**COSA FARE:** Ripeti parola per parola il tratto del brano sulle delusioni del festival che comincia con le parole "Antonio Bandera e" e si ferma dopo "titoli in concorso.".

**BRANO SCELTO:**
----------------------------------------

Antonio Bandera e Pedro Almodovar, protagonista e regista del deludente "La piel che habito".
Von Trier e Almodovar, che delusione
Di ottimo livello anche la selezione dei titoli in concorso.
Tanto da far scivolare via, senza neanche troppo clamore, qualche
delusione a
sorpresa tra i favoriti. Su tutti, il danese Lars von Trier: il suo
barocco e apocalittico Melancholia sarebbe stato archiviato come il
tentativo mal riuscito di discettare sulla fine del mondo (malgrado i
visionari
minuti del prologo e la bella interpretazione di Kirsten Dunst), se il
regista non avesse poi attirato l'attenzione dichiarando, nel corso del
tradizionale incontro con i giornalisti, la sua avversione verso gli
ebrei (per
i palestinesi uccisi nei recenti scontri sul confine israeliano) e la
simpatia
“umana” per Hitler. Parole del tutto fuori luogo costategli la
reprimenda del
festival e l'oblio per la sua pellicola, passata in secondo piano.
Delusione anche per Pedro Almodòvar che, dopo film
memorabili, sembra essersi infilato in un vicolo cieco alla ricerca del
capolavoro assoluto che, naturalmente, gli sfugge. Meno che mai lo è
questo La
piel che habito, con un pur eccellente Antonio Banderas: la storia,
ora thriller ora horror, di un chirurgo plastico che pare volersi
sostituire a
Dio nel dispensare la giusta punizione ai malvagi e mantenere in vita la
sua
ossessione d'amore. Un mélo così eccessivo da sconfinare nel grottesco.
Delusione a metà per The tree of life del regista invisibile
Terrence
Malick (una sorta di J. D. Salinger del grande schermo). La sua quinta
pellicola in quarant'anni di carriera, il capolavoro assoluto, la Palma
d'oro
annunciata ha spaccato il festival: da una parte i critici più cinefili
subito
pronti a gridare al miracolo, dall'altra chi l'ha giudicato una mezza
boiata
rivendicando il diritto dello spettatore ad appassionarsi. Resta aperto
il
giudizio su questa sorta di Amarcord texano, una ballata familiare anni
'50 col
piccolo Jack sballottato tra un padre autoritario (bravissimo Brad Pitt)

----------------------------------------

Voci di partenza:
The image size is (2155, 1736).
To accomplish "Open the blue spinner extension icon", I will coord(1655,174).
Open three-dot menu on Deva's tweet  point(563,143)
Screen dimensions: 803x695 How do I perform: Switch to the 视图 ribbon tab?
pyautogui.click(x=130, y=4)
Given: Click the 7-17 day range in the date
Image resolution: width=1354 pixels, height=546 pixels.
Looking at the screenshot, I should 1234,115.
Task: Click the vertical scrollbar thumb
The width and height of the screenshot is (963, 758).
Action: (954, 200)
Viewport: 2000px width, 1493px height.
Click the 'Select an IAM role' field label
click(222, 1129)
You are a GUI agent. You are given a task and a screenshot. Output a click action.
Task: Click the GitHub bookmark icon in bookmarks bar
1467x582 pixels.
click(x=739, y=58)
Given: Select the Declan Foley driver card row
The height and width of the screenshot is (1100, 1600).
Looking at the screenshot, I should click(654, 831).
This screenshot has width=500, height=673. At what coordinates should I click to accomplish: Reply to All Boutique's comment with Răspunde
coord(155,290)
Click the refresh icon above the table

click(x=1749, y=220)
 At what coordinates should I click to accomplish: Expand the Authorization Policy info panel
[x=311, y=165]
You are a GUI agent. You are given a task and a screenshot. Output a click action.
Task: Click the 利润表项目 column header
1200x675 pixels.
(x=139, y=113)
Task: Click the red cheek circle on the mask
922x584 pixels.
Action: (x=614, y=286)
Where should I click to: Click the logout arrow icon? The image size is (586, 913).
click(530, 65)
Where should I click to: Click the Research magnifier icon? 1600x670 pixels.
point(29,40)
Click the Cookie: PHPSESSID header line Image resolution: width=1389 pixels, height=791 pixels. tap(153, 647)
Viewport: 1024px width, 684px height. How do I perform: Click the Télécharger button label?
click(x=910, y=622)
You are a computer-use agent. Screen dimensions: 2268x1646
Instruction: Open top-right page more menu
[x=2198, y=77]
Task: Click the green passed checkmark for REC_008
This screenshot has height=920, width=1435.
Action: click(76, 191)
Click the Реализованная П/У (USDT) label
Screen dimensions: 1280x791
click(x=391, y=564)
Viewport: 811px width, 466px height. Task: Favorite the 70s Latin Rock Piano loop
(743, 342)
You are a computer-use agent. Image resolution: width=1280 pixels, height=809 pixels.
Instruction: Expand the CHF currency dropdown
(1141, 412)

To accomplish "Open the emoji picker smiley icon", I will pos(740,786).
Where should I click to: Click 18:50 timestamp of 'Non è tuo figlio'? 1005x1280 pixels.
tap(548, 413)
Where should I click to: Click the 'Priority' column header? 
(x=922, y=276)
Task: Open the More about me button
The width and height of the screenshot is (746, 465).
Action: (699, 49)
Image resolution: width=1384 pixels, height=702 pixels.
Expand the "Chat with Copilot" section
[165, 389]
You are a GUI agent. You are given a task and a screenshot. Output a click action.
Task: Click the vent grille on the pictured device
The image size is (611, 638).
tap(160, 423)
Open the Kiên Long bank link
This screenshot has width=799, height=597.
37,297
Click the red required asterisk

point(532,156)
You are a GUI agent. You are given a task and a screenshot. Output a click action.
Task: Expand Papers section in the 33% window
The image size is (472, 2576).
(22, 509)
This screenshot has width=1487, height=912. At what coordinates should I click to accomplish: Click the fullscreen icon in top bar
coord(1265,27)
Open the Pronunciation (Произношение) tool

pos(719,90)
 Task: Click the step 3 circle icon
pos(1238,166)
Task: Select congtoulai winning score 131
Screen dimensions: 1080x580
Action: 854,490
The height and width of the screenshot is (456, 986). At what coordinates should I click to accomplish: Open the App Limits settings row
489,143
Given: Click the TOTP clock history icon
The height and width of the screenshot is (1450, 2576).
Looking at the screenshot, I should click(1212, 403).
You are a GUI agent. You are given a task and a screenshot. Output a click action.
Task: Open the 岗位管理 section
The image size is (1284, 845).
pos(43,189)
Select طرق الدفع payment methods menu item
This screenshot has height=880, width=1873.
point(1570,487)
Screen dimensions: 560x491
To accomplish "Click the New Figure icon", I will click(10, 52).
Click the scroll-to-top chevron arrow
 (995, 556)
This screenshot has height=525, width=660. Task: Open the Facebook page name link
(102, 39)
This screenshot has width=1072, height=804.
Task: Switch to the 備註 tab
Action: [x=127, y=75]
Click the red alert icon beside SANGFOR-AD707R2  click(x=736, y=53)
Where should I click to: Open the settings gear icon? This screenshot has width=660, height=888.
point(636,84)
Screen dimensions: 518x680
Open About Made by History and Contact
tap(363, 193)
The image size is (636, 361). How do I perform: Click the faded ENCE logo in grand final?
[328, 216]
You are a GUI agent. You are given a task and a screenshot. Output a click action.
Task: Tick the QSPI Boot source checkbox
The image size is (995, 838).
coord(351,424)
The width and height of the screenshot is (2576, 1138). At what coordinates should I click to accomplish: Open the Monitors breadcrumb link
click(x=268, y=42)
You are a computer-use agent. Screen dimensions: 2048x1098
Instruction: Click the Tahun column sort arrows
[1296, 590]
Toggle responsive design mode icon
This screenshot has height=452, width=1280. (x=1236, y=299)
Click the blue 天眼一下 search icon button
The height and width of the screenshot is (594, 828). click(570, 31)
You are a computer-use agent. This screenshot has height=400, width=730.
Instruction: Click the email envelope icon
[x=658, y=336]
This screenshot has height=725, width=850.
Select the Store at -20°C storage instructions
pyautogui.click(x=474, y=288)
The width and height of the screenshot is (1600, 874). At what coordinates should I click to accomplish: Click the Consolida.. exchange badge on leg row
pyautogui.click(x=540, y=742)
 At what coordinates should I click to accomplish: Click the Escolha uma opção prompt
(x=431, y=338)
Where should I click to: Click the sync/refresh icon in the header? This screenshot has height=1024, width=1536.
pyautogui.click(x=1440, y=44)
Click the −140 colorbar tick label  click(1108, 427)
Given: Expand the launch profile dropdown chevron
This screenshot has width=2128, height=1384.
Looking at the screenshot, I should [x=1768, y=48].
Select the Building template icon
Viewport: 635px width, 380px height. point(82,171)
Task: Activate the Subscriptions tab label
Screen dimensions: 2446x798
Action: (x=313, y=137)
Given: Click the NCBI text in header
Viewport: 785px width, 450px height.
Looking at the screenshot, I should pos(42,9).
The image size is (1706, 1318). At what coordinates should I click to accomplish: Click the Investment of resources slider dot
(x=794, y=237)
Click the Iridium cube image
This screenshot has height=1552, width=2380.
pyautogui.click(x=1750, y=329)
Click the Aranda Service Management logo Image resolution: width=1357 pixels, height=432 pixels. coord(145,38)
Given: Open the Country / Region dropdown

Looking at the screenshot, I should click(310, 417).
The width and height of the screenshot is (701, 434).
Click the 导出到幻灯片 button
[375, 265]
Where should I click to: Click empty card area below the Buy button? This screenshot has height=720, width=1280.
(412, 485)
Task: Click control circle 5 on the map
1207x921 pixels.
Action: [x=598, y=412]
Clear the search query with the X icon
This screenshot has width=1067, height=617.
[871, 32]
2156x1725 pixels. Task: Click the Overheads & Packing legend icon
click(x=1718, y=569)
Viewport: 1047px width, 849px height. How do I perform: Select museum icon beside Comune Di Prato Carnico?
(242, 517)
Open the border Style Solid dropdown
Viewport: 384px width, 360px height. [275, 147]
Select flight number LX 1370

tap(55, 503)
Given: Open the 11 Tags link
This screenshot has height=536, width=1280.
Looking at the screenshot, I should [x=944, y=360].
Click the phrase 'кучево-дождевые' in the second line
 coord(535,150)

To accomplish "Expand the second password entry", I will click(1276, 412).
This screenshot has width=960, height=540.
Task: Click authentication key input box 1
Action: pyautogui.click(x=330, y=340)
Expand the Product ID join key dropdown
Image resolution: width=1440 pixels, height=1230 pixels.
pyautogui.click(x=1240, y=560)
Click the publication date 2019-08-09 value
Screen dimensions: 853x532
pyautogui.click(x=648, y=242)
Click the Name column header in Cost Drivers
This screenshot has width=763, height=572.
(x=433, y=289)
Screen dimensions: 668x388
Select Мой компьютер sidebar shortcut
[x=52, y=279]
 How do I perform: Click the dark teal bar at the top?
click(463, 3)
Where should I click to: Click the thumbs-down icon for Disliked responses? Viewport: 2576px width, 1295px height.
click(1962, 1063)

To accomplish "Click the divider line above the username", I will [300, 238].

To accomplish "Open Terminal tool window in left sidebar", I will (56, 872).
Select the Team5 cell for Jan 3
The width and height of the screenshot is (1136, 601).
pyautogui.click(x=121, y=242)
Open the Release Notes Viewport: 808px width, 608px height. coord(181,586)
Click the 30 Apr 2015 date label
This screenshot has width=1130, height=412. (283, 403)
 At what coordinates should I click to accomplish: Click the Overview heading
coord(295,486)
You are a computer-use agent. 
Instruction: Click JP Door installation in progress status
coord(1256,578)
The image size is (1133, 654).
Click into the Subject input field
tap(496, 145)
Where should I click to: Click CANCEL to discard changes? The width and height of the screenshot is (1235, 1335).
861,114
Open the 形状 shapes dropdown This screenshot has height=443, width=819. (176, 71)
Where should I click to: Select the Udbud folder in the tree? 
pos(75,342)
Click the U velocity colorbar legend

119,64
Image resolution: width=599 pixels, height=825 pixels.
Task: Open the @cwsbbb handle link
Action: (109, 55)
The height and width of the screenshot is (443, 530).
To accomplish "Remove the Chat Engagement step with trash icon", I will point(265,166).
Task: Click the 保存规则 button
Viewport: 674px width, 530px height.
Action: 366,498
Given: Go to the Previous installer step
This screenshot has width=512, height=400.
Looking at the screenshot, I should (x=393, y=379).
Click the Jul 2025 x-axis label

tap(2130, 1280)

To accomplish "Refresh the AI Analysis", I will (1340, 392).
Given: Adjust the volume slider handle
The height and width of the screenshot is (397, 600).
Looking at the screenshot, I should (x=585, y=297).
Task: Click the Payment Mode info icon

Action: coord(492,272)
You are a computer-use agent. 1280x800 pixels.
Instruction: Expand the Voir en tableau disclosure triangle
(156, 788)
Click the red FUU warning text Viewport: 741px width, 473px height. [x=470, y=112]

----------------------------------------

**SOLUZIONE:**
Antonio Bandera e Pedro Almodovar, protagonista e regista del deludente "La piel che habito".
Von Trier e Almodovar, che delusione
Di ottimo livello anche la selezione dei titoli in concorso.